In the implementation stage, the overall MTCT rate was 0.16% (19 of 11,577 participants; 95% CI: 0.10–0.26%) among participants who complied with the comprehensive interventions and 3.16% (20 of 632 participants; 95% CI: 1.94–4.85%) among noncompliant participants (Fig. 4a). Among noncompliant participants with HBV DNA viral loads ≥200,000 IU ml−1, 606 mothers did not receive antiviral treatment, two infants did not receive timely HepB-BDs and 11 infants did not receive the full three-dose series of the HBV vaccine. Among noncompliant participants with HBV DNA viral loads <200,000 IU ml−1, one infant did not receive HBIG on time, one infant did not receive a timely HepB-BD and 11 infants did not receive the full three-dose series of the HBV vaccine.

Fig. 4: The HBV MTCT rates in compliance and noncompliance groups.
figure 4

ad, The HBV MTCT rate in the overall and high-risk groups in the implementation stage (a,b) and in the scale-up stage (c,d) of the SHIELD program. a, In the implementation stage, the overall MTCT rate was 0.16% (19 of 11,577; 95% CI: 0.10–0.26%) among compliant participants and 3.16% (20 of 632; 95% CI: 1.94–4.85%) among noncompliant participants (P < 0.001). b, In the implementation stage, the MTCT rate in the high-risk group was 0.26% (14 of 5,478; 95% CI: 0.14–0.43%) among compliant participants and 3.23% (20 of 619; 95% CI: 1.98–4.95%) among noncompliant participants (P < 0.001). c, In the community scale-up stage, the MTCT rate was 0.03% (1 of 2,901; 95% CI: 0.00–0.19%) among compliant participants and 1.91% (8 of 419; 95% CI: 0.83–3.73%) among noncompliant participants (P < 0.001). d, In the community scale-up stage, the MTCT rate in the high-risk group was 0.23% (1 of 428; 95% CI: 0.01–1.29%) among compliant participants and 1.91% (8 of 419; 95% CI: 0.83–3.73%) among noncompliant participants (P = 0.020). Compliance refers to patients’ compliance with the whole process of HBV mother-to-child prevention management strictly by the following two situations: (1) for patients with HBV DNA ≥200,000 IU ml−1 (defined as a high-risk group), antiviral therapy was initiated at 24–28 weeks gestation, and their newborn completed immunization (including a birth dose of HepB and HBIG within 12 h, and the completion of three doses of HepB); (2) for patients with HBV DNA <200,000 IU ml−1 (defined as low-risk group), their newborns were immunized (including birth dose of HepB and HBIG) within 12 h and completed three doses of HepB. Categorical variables were analyzed with Pearson’s chi-square tests. P values are two-sided.
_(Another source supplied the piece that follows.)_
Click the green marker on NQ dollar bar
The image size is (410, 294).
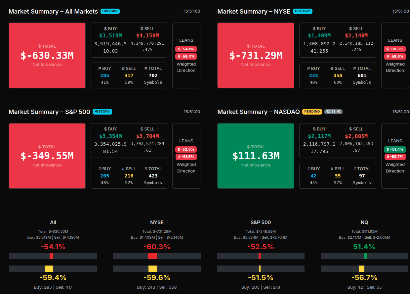365,256
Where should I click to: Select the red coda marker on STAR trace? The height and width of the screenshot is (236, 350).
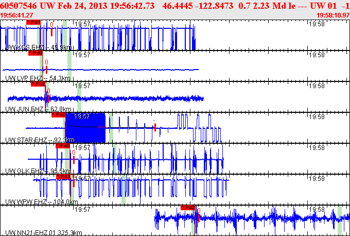pos(155,127)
Subgroup analysis showed an MTCT rate of 0.26% (14 of 5,478 participants; 95% CI: 0.14–0.43%) among compliant participants in the high-risk group (defined by a maternal HBV DNA viral load ≥200,000 IU ml−1) and 3.23% (20 of 619 participants; 95% CI: 1.98–4.95%) among noncompliant participants (Fig. 4b).
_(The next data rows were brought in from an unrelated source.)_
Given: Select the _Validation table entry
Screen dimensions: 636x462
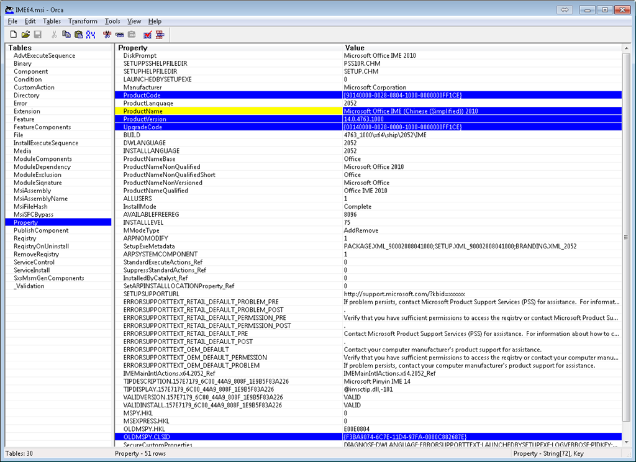Looking at the screenshot, I should click(x=29, y=286).
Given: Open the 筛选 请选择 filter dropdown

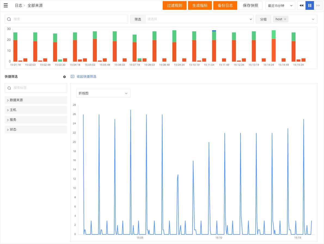Looking at the screenshot, I should click(x=199, y=19).

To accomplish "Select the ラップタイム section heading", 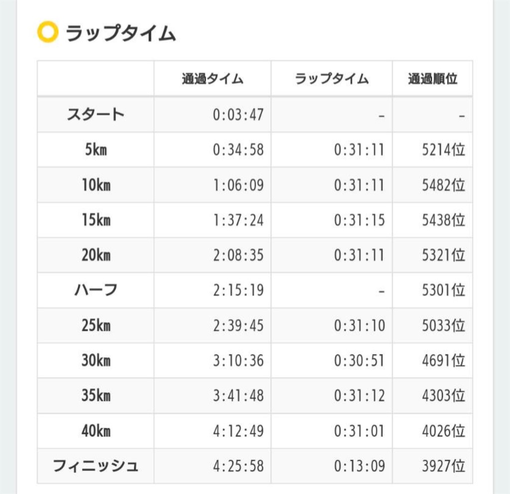I will click(x=121, y=33).
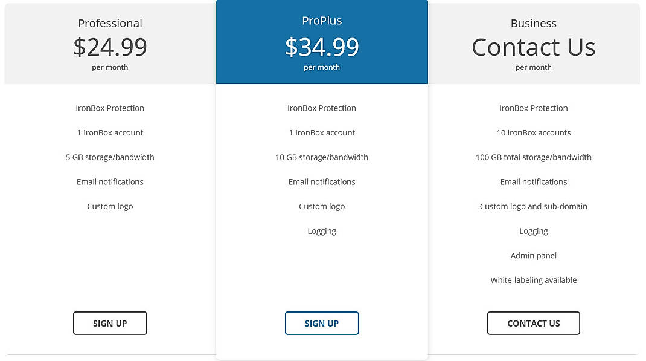This screenshot has height=361, width=646.
Task: Select the Professional plan header
Action: point(110,23)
The multivariate analysis results indicated that not receiving an antiviral treatment intervention, HBeAg positivity, an HBV DNA viral load ≥200,000 IU ml−1 and undergoing invasive procedures during pregnancy were associated with HBV MTCT (Extended Data Table 3).

In the community scale-up stage, the MTCT rate was significantly lower among the participants who complied with the comprehensive interventions (0.03%; 1 of 2,901 participants; 95% CI: 0.00–0.19%) than noncompliant (1.91%; 8 of 419 participants; 95% CI: 0.83–3.73%; P < 0.001; Fig. 4c). Among participants whose compliance with the comprehensive interventions could not be assessed due to of missing information, the MTCT rate was 0.15% (3 of 1,970 participants; 95% CI: 0.03–0.44%).

For participants with an HBV DNA viral load ≥200,000 IU ml−1, the MTCT rates were 0.23% (1 of 428 participants; 95% CI: 0.01–1.29%) among participants who were compliant with the comprehensive interventions compared to 1.91% (8 of 419 participants; 95% CI: 0.83–3.73%) among noncompliant participants (P = 0.020; Fig. 4d). Notably, all participants with an HBV DNA viral load ≥200,000 IU ml−1 who did not comply with the comprehensive interventions did not receive antiviral treatment.

Discussion

Preventing HBV MTCT is critical for achieving the global goal of eliminating viral hepatitis by 2030. Evaluating the effectiveness of ongoing elimination programs is essential to tailoring the programs further to achieve the goal. Findings from our SHIELD study extend the existing literature by evaluating setting effects, summarizing evidence across different economic levels of China and assessing the program’s impact in real-world settings. Overall, for both stages II and III of the SHIELD program, the MTCT rate was low in both the hospital and community settings and remained consistently low across other settings. Thus, implementing comprehensive interventions like SHIELD could help reduce HBV MTCT rates regardless of settings.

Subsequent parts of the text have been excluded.